WRITTEN PROBLEM 1:
Please answer these questions from the account of Beatrice Goodacre:
(a) On what date was Beatrice born?
(b) In which church was she baptized?
(c) What work did George Davies do?
WRITTEN PROBLEM 2: Pick up the account of Beatrice Goodacre's life after its last sentence and carry it further.

EXTRACTED TEXT:
· · · · ·

The realities of life for working class women in the 19th century are often hard to envisage, but sometimes an individual story can bring things firmly into focus.
From The Illustrated London News 15 September 1900 British Newspaper Archive
Beatrice Goodacre was born on 28 April 1880 in Rock Ferry, an area on the Wirral Peninsular south of Birkenhead. Originally an place of genteel villas, Rock Ferry had expanded to house many of the workers from nearby Cammell Laird’s shipbuilders. Beatrice’s mother Mary Elizabeth Goodacre was 25 when her daughter was born. She was unmarried and had been working as a domestic servant. Beatrice was baptised at St Peter’s Church in Liverpool rather than the local church, which may say something about her illegitimate status, although it was not uncommon for families to have their children baptised ‘across the water’ in the parish church of Liverpool. There is no mention of Beatrice’s father on her baptism record or birth registration.
St Peter’s Church Liverpool from Henry Peet, ‘Reliquiae of St Peter's Church Liverpool’, Journal of The Historic Society of Lancashire and Cheshire Vol 74 (1922)
Baby Beatrice was left in the care of her maternal grandparents William and Ann Goodacre. The 1881 census enumerator failed to record that she was a granddaughter rather than a daughter. Mary Elizabeth had found employment as a domestic servant in the household of architect and surveyor James Murgatroyd - not on the Wirral, but in Didsbury, Manchester. In December 1884 she married George Davies, a carter, and in 1891 was living in Gothic Street, Rock Ferry, having had four babies in six years. It’s a five minute walk to where Beatrice was living with her widowed grandmother in Medway Road. The census is of course a snapshot and we can’t know whether Beatrice ever lived with her mother, step-father and half-siblings, or how she was treated as part of the family. She didn’t adopt the Davies name and remained a Goodacre.

· · · · ·

SOURCE MATERIAL:
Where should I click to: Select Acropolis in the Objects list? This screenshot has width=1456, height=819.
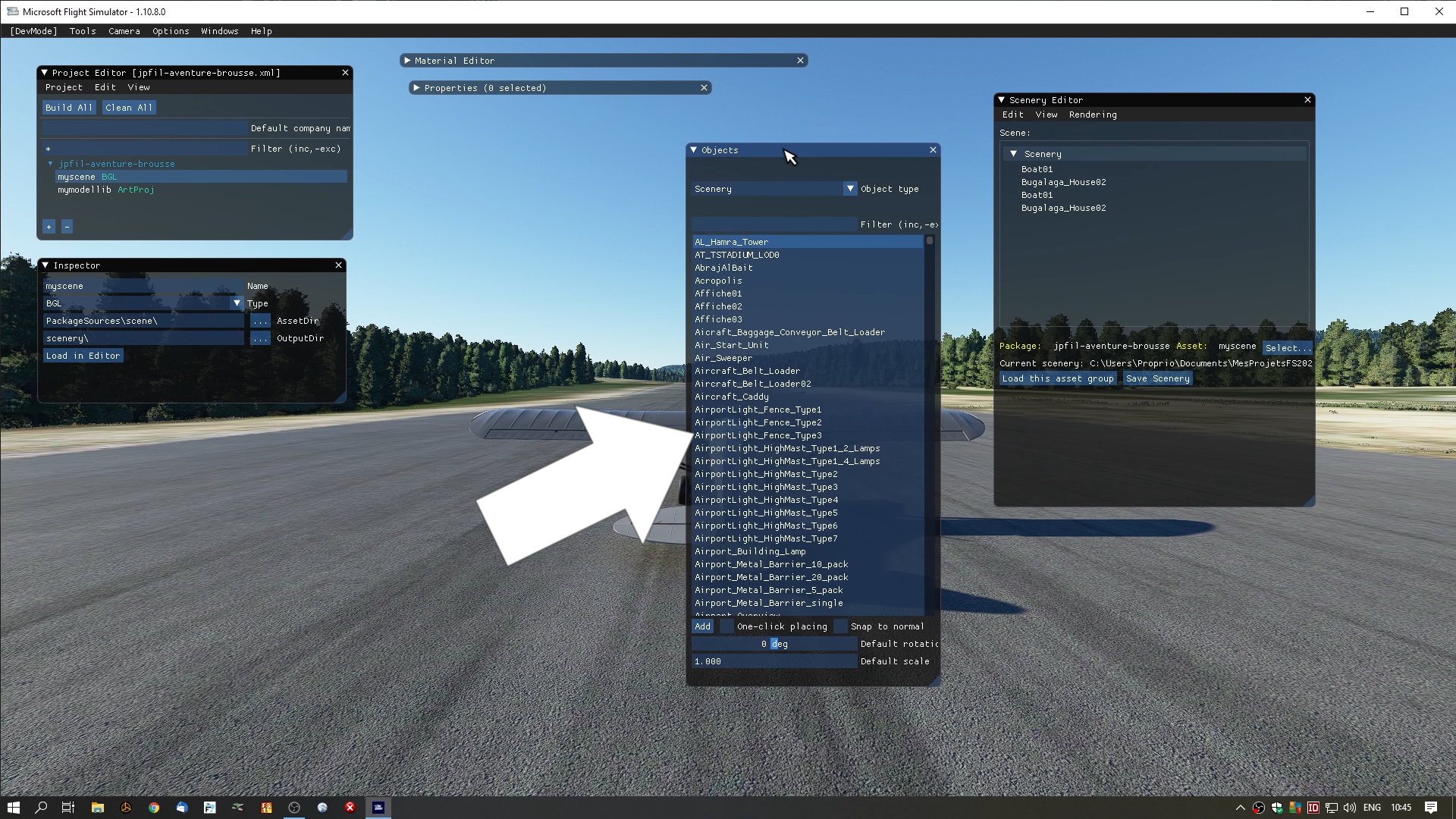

· · · · ·

EXERCISE RESULT 1:
(a) 28 April 1880
(b) St Peter's Church in Liverpool
(c) He was a carter.

EXERCISE RESULT 2:
In a story that mirrors her mother’s, 18-year-old Beatrice found herself pregnant. She was not abandoned and on 19 June 1898 married bricklayer’s labourer George Davenport, the marriage entry underlining the fact that Beatrice did not have a father to name. The marriage not only gave Beatrice legitimacy as a married woman, it cemented that of her expected child. The newly married Davenports set up home in (now demolished) Bold Street in nearby Tranmere, not far from her mother and grandmother and next door to her maternal aunt Alice Taylor.
Unfortunately, there was no happy ending. Beatrice gave birth to daughter Fanny on 6 January 1899 and became ill days later. After an agonising twelve days suffering from puerperal peritonitis she died on 22 January, a few months shy of her nineteenth birthday. At that time, an estimated 4-6 women per thousand died in childbirth, almost half of those from sepsis like Beatrice. Daughter Fanny was baptised on 12 January in a private baptism, which often meant that the child was not expected to survive. In this case she outlived her mother by six short months, dying in July 1899. Fanny died of ‘malnutrition marasmus’ which seems horrifying, but perhaps this was not an unusual fate for motherless babies as families were forced into artificial feeding, with foodstuffs such as cow’s milk, condensed milk, and cereals.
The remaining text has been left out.